## To do
Every line from the one that includes "Toggle the Properties" to the end of the entries should be written out exactly, with the first and last included.

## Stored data

=== Begin Enclosure ===

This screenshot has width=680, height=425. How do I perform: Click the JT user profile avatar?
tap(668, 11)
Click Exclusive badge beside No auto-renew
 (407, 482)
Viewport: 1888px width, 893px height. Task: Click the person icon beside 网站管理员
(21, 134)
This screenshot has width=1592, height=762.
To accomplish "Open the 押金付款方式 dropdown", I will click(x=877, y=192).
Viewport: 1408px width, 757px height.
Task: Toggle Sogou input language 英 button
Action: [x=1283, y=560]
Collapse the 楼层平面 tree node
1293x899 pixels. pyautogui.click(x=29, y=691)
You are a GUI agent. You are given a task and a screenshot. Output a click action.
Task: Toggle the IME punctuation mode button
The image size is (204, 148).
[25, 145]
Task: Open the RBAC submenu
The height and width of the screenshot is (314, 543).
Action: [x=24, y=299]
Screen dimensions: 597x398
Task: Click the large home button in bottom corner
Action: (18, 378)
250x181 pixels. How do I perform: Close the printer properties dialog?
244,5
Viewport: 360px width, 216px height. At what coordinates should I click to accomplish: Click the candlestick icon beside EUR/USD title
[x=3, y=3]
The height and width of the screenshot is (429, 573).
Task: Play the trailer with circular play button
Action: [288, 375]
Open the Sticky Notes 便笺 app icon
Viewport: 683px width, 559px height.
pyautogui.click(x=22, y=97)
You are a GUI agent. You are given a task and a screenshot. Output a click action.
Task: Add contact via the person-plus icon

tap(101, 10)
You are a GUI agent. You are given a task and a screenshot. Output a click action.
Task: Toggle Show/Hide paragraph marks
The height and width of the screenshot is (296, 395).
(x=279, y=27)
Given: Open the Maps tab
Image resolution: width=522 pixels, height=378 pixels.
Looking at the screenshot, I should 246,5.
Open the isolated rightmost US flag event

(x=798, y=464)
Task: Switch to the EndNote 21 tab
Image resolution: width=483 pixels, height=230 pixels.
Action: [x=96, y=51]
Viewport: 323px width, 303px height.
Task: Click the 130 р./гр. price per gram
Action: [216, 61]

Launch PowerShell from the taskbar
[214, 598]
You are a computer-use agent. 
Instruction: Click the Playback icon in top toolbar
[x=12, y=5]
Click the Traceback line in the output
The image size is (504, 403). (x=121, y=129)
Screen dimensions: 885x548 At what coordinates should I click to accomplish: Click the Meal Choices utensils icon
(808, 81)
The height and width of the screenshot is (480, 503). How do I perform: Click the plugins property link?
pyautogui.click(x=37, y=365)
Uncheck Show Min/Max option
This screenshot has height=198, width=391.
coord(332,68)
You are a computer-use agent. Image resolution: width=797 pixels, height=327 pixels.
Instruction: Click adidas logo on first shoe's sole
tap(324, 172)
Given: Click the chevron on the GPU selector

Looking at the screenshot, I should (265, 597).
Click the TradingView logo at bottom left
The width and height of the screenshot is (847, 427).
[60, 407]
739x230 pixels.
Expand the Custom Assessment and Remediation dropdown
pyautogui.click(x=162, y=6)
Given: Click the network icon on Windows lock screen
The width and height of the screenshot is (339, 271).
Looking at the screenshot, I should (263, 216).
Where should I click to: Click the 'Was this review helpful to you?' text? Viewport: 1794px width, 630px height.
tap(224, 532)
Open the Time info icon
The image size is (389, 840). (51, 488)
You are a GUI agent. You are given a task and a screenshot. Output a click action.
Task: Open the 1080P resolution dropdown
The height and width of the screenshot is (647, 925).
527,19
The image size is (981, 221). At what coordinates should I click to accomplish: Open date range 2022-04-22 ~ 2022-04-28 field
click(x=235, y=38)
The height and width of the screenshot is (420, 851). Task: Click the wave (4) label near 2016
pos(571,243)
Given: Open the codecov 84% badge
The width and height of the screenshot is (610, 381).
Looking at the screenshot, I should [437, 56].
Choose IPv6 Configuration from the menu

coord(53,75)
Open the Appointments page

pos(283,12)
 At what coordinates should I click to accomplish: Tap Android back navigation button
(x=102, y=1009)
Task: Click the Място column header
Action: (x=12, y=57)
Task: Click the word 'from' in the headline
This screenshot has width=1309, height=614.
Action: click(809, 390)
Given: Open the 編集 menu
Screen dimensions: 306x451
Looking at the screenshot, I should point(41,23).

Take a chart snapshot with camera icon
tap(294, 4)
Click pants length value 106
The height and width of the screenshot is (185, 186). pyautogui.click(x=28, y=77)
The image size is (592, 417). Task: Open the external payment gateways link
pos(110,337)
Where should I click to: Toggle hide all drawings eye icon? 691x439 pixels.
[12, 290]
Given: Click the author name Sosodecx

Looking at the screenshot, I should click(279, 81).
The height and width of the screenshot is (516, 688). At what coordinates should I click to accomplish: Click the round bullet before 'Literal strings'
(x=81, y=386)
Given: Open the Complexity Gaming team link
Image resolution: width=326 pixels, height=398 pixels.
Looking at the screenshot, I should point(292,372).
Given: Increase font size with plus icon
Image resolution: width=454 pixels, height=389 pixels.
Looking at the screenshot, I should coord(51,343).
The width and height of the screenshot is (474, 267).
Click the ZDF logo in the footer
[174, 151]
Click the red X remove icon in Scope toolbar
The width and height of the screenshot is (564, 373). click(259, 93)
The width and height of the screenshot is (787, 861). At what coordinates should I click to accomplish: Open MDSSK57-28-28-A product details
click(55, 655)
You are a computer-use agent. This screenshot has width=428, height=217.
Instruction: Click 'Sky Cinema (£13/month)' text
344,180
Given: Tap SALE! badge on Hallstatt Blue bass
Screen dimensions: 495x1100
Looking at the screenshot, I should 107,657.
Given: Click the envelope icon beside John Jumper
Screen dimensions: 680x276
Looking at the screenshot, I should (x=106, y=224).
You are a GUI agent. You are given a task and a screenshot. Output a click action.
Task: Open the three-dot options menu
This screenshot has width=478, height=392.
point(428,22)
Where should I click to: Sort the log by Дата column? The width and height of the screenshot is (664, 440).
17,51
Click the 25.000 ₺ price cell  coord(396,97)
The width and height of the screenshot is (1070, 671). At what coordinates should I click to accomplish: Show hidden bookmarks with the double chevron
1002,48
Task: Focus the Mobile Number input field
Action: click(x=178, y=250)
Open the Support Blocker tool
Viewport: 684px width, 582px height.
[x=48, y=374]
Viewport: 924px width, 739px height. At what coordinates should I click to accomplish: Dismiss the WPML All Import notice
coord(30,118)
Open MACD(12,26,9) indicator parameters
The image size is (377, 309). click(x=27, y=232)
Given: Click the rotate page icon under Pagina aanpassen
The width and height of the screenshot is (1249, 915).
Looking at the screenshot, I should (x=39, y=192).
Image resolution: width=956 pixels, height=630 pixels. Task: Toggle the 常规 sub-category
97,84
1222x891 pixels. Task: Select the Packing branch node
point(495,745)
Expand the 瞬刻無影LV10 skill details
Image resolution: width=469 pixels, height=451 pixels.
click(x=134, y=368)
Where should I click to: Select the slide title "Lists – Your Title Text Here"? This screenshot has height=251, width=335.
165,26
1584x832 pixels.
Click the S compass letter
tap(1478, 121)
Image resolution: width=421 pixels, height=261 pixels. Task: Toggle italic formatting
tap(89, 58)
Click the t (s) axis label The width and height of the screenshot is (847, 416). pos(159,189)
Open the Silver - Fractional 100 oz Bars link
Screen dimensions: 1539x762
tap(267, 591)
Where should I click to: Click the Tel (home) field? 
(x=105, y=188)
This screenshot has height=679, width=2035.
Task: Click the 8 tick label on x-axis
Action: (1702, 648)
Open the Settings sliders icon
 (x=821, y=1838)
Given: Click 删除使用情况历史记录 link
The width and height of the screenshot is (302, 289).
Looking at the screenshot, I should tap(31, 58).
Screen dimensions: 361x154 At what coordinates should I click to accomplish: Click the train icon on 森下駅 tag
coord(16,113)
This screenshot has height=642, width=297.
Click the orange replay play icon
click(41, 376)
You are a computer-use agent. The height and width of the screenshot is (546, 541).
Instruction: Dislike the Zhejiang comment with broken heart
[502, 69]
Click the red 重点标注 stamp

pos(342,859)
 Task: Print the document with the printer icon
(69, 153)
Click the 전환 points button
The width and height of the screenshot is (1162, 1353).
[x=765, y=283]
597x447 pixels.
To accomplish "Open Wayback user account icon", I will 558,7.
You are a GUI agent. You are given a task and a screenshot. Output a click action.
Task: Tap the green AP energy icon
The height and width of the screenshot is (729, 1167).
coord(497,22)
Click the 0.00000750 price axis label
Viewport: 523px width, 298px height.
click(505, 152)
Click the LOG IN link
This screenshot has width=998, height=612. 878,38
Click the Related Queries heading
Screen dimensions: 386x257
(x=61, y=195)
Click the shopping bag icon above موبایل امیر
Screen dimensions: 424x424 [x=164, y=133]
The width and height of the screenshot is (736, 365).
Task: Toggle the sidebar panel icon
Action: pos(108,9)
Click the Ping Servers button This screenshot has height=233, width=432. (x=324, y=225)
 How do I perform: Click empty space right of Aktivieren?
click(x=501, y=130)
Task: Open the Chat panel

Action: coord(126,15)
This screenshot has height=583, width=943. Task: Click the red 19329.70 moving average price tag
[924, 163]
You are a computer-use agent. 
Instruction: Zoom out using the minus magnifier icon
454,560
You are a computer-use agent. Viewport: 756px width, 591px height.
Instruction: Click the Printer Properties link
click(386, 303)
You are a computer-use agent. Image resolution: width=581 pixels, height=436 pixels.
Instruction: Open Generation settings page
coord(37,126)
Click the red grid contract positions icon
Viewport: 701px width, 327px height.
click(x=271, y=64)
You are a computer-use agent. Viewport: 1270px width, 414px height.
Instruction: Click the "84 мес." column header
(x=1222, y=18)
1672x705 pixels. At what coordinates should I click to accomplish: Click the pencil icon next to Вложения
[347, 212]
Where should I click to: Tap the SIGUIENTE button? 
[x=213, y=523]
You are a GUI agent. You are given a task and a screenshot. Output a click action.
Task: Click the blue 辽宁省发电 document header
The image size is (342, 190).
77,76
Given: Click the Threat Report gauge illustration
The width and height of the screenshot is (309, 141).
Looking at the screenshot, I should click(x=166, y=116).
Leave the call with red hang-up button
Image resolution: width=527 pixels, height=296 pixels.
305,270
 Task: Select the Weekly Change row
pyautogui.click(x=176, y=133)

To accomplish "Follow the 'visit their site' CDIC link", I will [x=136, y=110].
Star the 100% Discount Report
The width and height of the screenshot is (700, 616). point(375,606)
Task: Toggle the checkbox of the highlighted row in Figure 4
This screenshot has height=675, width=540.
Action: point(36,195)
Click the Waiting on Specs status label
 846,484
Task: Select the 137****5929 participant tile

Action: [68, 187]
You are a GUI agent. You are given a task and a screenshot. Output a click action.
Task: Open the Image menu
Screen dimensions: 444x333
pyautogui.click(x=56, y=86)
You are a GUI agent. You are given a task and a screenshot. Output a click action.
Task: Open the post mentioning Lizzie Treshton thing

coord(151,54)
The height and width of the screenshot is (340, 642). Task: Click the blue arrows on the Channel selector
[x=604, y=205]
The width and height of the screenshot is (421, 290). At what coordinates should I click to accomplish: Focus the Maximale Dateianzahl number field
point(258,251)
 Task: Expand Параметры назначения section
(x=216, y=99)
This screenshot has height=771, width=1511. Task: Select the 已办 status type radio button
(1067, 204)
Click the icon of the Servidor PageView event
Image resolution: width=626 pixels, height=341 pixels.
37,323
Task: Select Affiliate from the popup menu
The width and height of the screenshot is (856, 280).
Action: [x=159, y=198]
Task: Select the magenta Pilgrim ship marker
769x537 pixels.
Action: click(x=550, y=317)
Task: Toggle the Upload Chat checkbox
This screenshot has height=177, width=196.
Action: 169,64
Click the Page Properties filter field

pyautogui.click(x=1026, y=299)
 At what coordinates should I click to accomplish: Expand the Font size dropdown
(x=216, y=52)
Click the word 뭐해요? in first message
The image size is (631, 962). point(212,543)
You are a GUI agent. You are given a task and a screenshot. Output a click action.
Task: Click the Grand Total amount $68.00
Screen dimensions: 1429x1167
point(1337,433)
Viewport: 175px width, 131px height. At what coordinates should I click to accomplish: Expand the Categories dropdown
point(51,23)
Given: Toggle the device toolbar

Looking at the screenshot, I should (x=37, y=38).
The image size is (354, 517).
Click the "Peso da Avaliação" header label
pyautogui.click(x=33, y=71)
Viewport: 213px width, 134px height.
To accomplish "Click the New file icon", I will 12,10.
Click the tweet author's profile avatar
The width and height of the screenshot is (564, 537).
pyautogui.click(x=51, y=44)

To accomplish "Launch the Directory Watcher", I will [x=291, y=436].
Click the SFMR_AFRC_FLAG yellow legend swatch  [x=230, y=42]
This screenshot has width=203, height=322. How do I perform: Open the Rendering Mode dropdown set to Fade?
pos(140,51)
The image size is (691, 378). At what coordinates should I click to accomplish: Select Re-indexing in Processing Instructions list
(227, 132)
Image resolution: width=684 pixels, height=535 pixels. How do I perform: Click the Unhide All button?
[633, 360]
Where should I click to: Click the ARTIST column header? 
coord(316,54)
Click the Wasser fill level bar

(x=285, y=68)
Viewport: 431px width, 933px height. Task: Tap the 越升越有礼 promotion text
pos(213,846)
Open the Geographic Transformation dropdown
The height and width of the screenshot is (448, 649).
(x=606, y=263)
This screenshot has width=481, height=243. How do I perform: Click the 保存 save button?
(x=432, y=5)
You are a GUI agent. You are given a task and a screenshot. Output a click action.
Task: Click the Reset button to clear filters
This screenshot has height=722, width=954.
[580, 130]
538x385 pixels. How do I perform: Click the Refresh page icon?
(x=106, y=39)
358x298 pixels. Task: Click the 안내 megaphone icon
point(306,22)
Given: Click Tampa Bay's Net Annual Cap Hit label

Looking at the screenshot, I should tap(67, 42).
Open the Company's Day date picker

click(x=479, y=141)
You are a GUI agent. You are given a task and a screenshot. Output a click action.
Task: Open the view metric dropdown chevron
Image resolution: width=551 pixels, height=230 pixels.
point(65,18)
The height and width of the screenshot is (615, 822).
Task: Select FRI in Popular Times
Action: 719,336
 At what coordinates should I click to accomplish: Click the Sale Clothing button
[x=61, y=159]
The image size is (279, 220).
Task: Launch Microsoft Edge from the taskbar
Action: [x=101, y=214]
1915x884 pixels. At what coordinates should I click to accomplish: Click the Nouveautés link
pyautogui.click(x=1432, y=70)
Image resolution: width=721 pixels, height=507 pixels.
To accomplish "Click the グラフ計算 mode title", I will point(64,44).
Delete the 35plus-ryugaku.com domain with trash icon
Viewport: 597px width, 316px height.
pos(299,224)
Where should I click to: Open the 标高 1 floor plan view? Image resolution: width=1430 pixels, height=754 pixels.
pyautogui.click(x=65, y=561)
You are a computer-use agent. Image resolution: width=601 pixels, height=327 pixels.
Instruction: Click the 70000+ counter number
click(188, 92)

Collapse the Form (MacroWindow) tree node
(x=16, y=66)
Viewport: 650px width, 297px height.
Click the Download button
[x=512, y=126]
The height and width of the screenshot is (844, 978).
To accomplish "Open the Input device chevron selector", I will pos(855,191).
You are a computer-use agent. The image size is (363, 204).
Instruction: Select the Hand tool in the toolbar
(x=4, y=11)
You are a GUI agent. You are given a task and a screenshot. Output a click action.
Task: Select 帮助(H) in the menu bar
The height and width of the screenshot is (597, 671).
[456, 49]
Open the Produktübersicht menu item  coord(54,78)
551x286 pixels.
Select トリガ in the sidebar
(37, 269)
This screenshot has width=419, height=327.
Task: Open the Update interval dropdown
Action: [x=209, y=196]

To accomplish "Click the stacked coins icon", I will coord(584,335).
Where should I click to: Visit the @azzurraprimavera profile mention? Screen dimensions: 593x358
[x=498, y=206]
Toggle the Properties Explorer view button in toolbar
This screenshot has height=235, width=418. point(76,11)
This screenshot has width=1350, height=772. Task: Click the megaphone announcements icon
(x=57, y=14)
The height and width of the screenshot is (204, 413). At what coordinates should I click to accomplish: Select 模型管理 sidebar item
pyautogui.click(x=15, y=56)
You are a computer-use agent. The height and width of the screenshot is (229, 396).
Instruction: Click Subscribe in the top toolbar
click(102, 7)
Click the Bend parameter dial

=== End Enclosure ===

## Output of the exercise
Toggle the Properties Explorer view button in toolbar
This screenshot has height=235, width=418. point(76,11)
This screenshot has width=1350, height=772. Task: Click the megaphone announcements icon
(x=57, y=14)
The height and width of the screenshot is (204, 413). At what coordinates should I click to accomplish: Select 模型管理 sidebar item
pyautogui.click(x=15, y=56)
You are a computer-use agent. The height and width of the screenshot is (229, 396).
Instruction: Click Subscribe in the top toolbar
click(102, 7)
Click the Bend parameter dial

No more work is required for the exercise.